Apple and Insufferable Smugness Part 2
I’m writing this blog from my new 15” MacBook Pro. My beloved 17” laptop died and could not be resuscitated. It turns out that, even though you spend twice as much for an Apple computer as you do for a similarly configured PC, Apple won’t repair it if it’s more than a few years old. They make you buy a new one.
I wrote a blog post about a year ago bemoaning Apple and its incessant and shameless push to ply more money out of its customers’ pockets. So why am I writing another post to levy the same charge yet again and, yet, buy another one of its products? Because when the laptop that is the center of your work universe dies you need to get up and running fast. I admit it. I bought a new MacBook.
The new MacBook’s are very light and easy to carry. That’s the good news. The bad news: The optical drive – gone. The Thunderbolt port – gone. The way-cool magnetic power cord – gone. The SD card drive – gone. The audio input port – gone. The Terabyte hard drive—gone. The keyboard with the perfect touch—gone. In their place are 4 USB-C ports. Supposedly they are the future of connectivity but try to find a portable drive or smart watch or whatever that connects via USB-C. You can’t. Or try typing a sentence on the new keyboard without hitting the wrong key. You can’t.
You don’t get to be a trillion-dollar company by being nice. But is it necessary to be a cynical, hypocrite—to perch yourself on a soapbox and tell the world that you are holier than thou? I am referring to CEO Tim Cook’s October 24, 2018 speech in which he blasted his giant tech rivals, on the world stage, Google and Facebook, for sharing their users’ personal data. Facebook doesn’t charge astronomical prices for its products. In fact, it’s free. But it has to make money somewhere, so it sells ads and with ads go personal data. Nothing is free. Over 85% of Apple’s nearly trillion-dollar business model is based on selling hardware. That 15% consists of iTunes, Apple Care, Apple Pay and cloud service. And let’s not forget that Apple collects about $9 billion from Google in exchange for putting Google’s Chrome web browser on Apple’s products.

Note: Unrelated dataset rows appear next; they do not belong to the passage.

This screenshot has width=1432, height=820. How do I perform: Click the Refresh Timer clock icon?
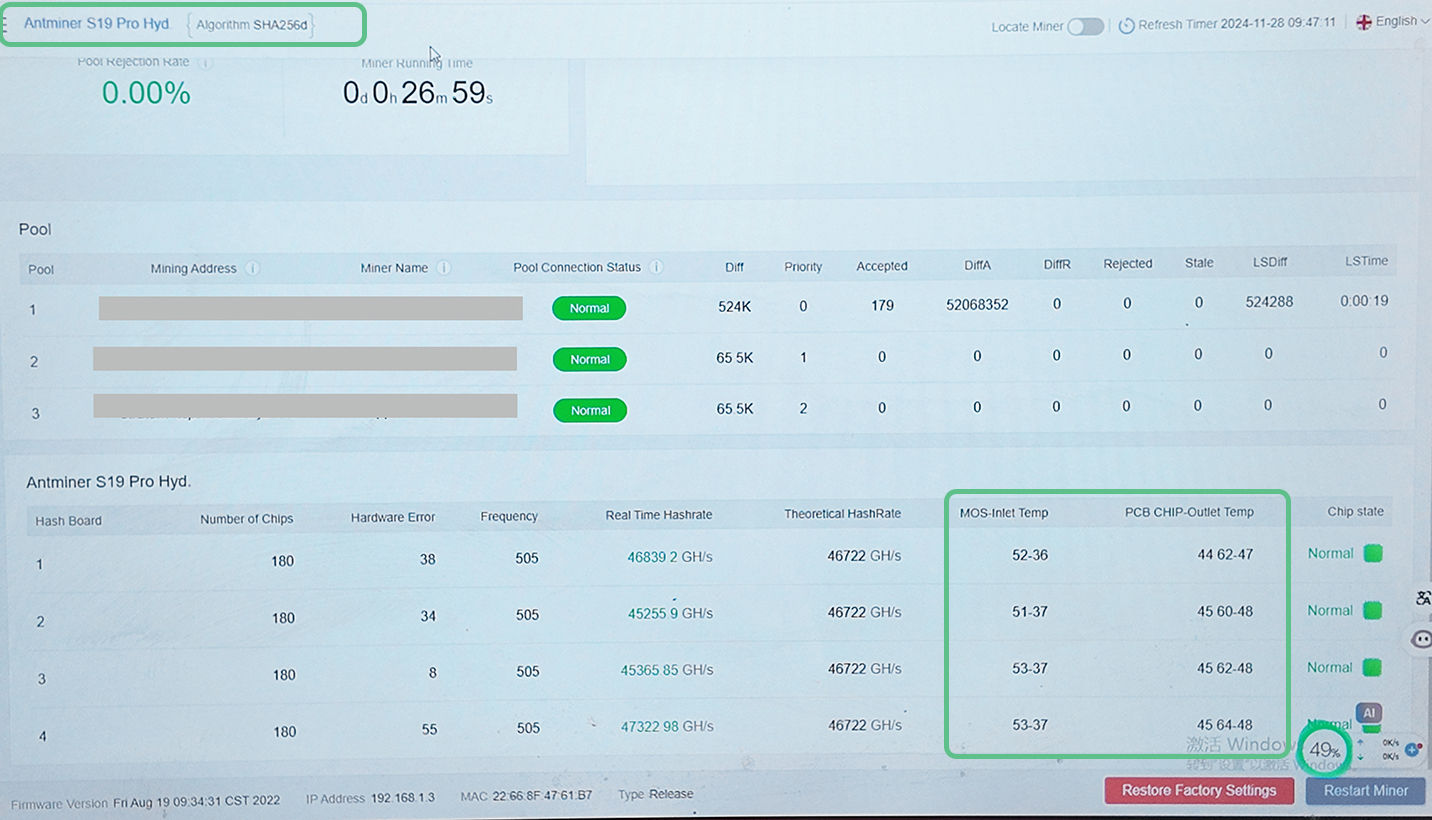point(1126,26)
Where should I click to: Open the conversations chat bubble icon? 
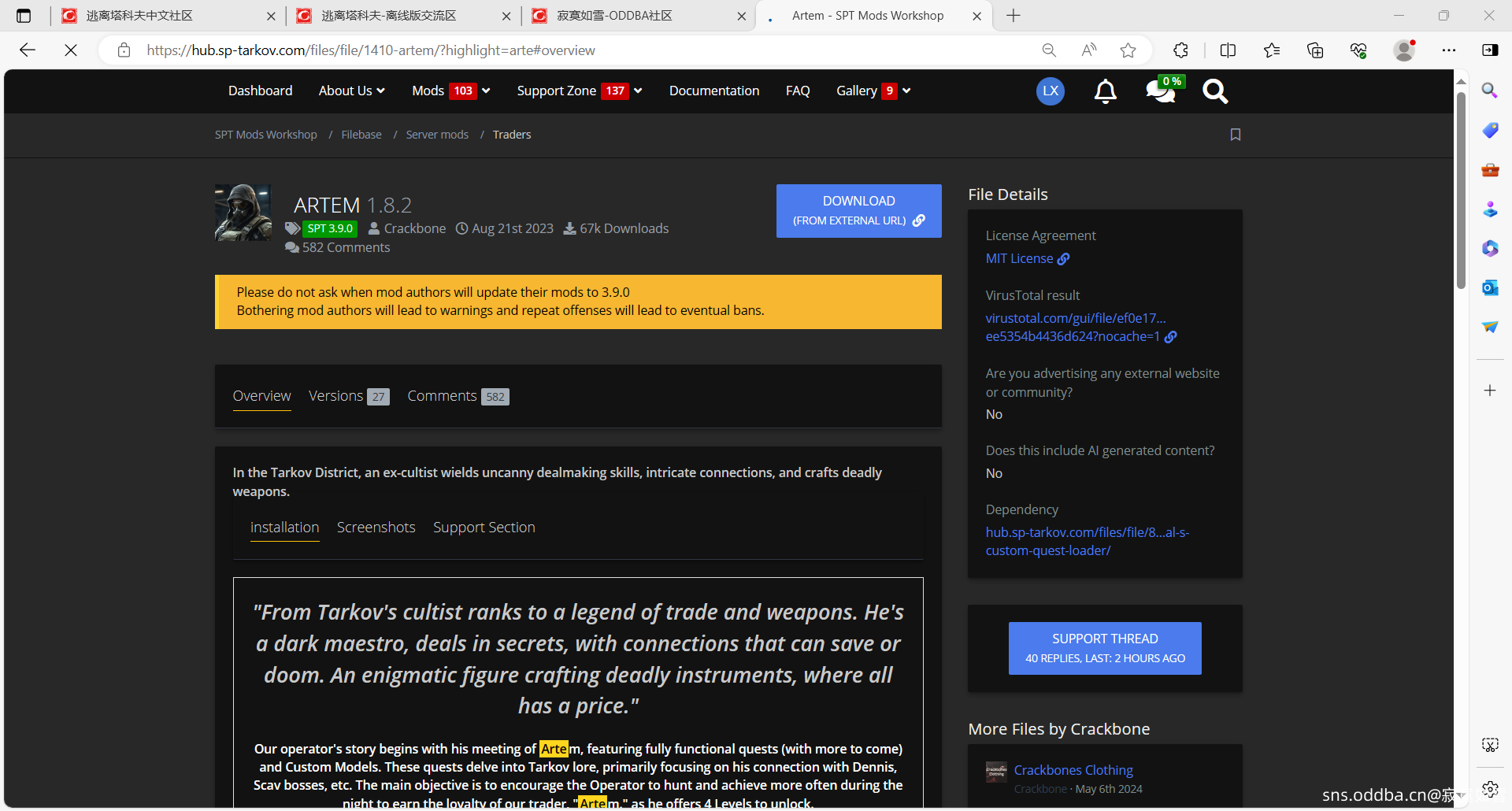(x=1160, y=91)
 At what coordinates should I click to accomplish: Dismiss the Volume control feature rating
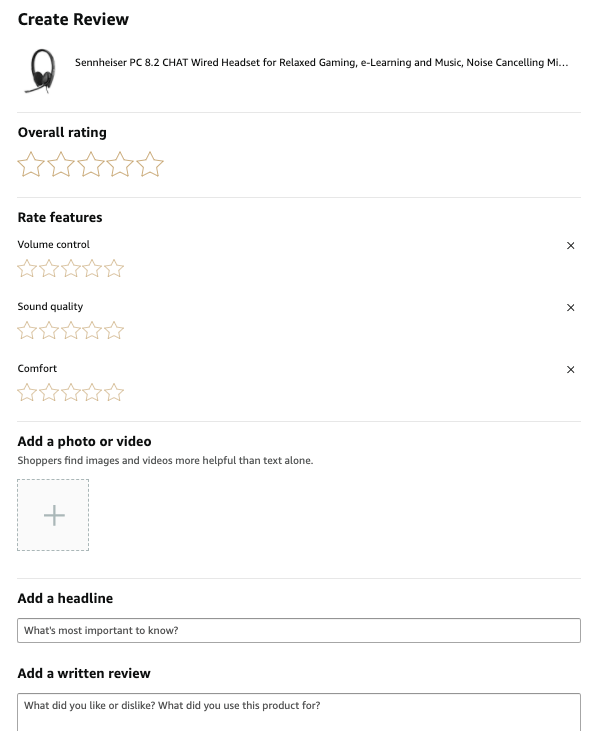[x=571, y=246]
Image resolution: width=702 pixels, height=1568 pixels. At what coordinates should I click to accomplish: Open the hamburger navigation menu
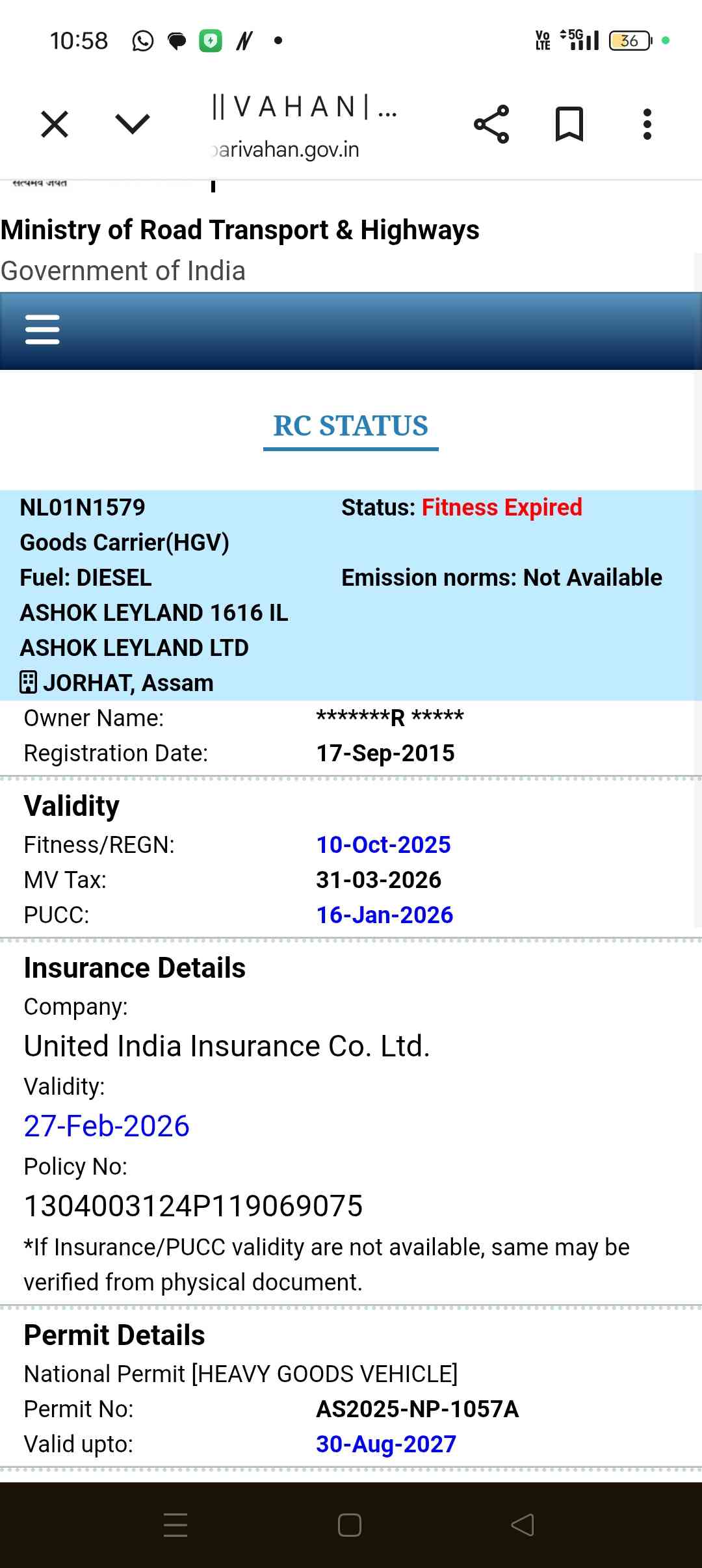pyautogui.click(x=42, y=330)
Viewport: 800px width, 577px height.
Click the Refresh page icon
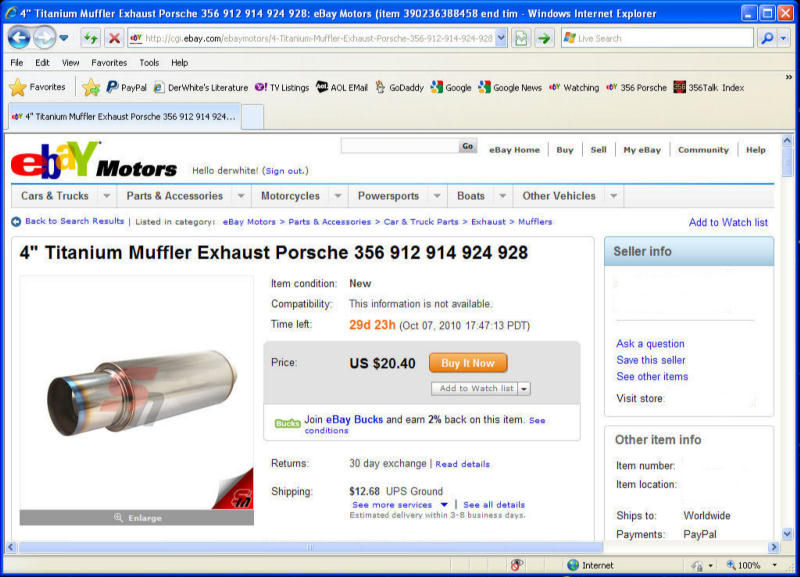tap(91, 38)
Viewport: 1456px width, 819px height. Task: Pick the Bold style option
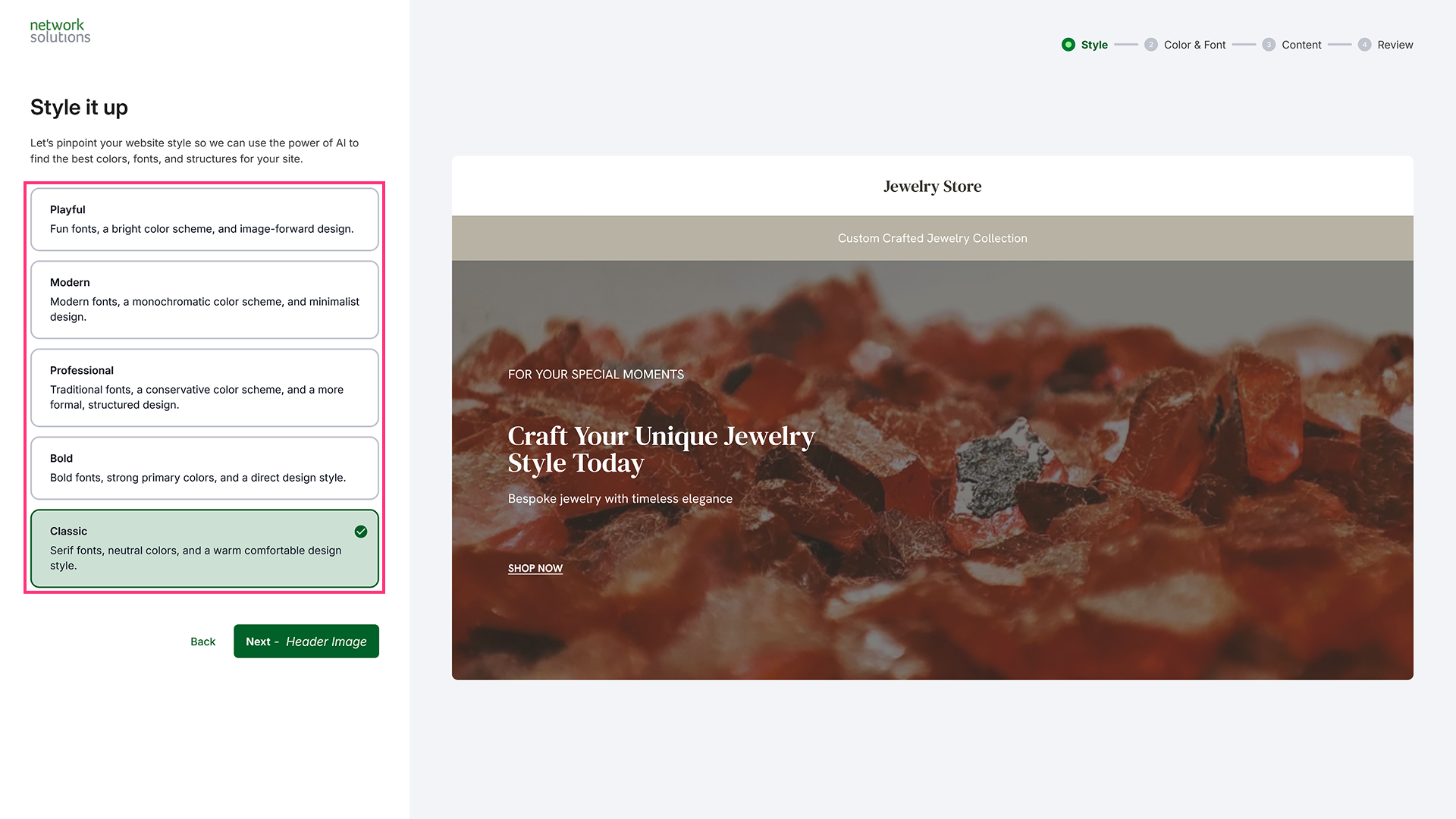205,468
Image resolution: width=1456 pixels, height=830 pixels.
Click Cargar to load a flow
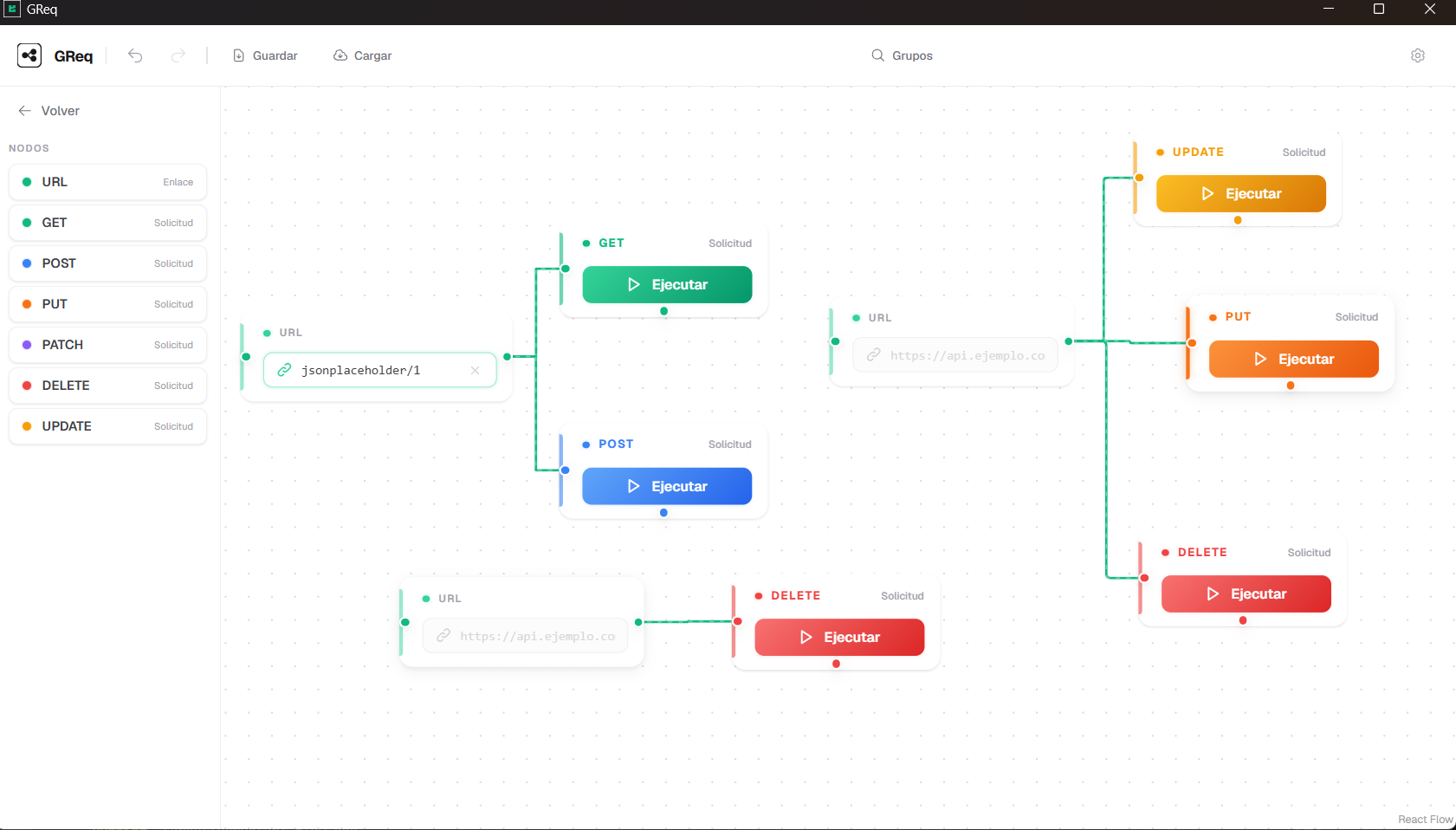pyautogui.click(x=363, y=55)
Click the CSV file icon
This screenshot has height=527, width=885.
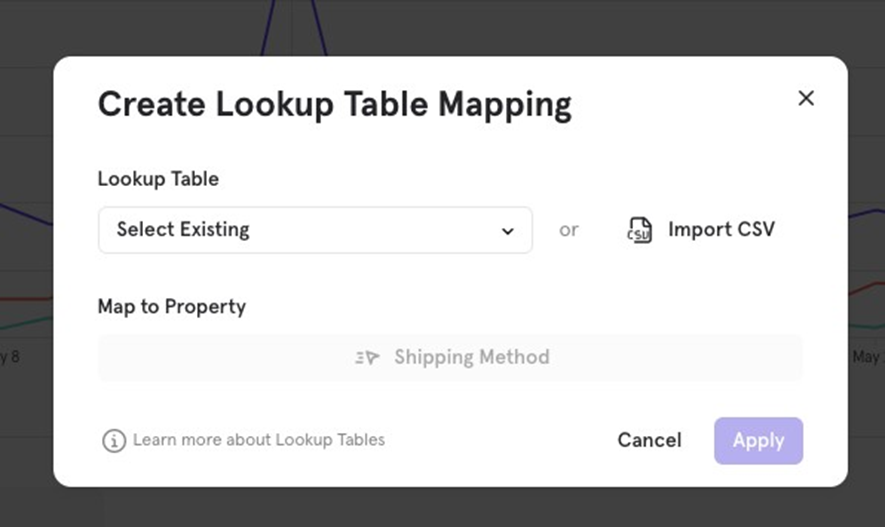pos(639,230)
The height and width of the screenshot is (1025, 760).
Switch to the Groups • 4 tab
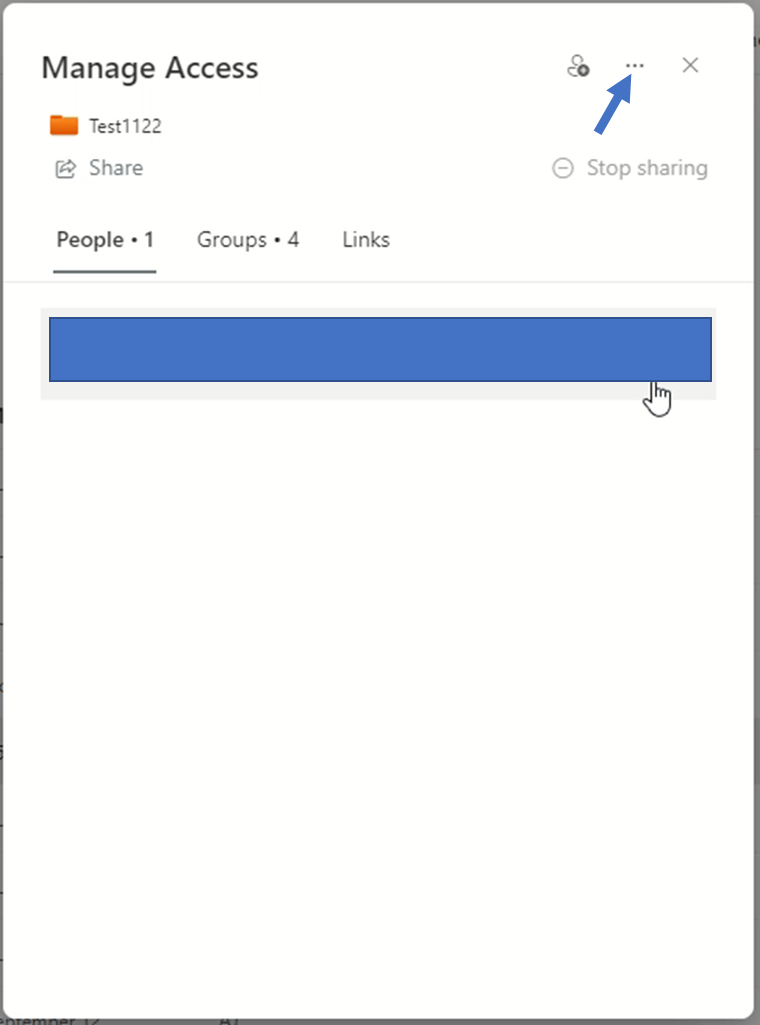tap(248, 240)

About that 15%. It’s up over 30% over 2017. That’s due in large part to the growth of Apples’s cloud service, aka iCloud. Apple replaced its 1 TByte hard drives standard on older Macs with teensy weensy 250 GByte solid state drives (SSD’s). If you, like me and the rest of the world, try to upgrade computers you simply can’t fit all your data into a quarter of the size you once had. Burt fear not. Apple is more than happy to set you up with iCloud storage. The only problem is that only 5 Gbytes of it is free. More will cost you dearly. Microsoft has its cloud service, One Drive. But buy only one license of Office and the former Evil Empire gives you 1 Tbyte free. That’s 250 times the space of iCloud. Not a day goes by when I don’t get multiple pop-up reminders on my iPhone and MacBook that my iCloud is full, and I need to upgrade. I didn’t choose iCloud—at least not knowingly. Fortunately, Microsoft came to the rescue. It’s OneDrive App is free and easy to configure. I still have most of that 90% of that 1 TByte left over. Thank you former Evil Empire.
I almost forgot… I wrote a FileMaker database 8 years ago to run our production. It cost about $200 for two software seats. FileMaker today is $900 for five users for ONE year. Over eight years that’s an increase from $500 to $4500. Guess who owns FileMaker?
No company can reign on top forever. Not GM, not Kodak, not Toys R Us, not Blockbuster and not Apple. One hallmark of companies that have grown fat and lazy is that they rely on their market dominance to raise prices and expect that people will cough up the dough. In 2018 Apple raised the prices of all of its products 20 to 25%. That’s 10 to 13 times the rate of inflation for products that are only incrementally better than they were in 2017.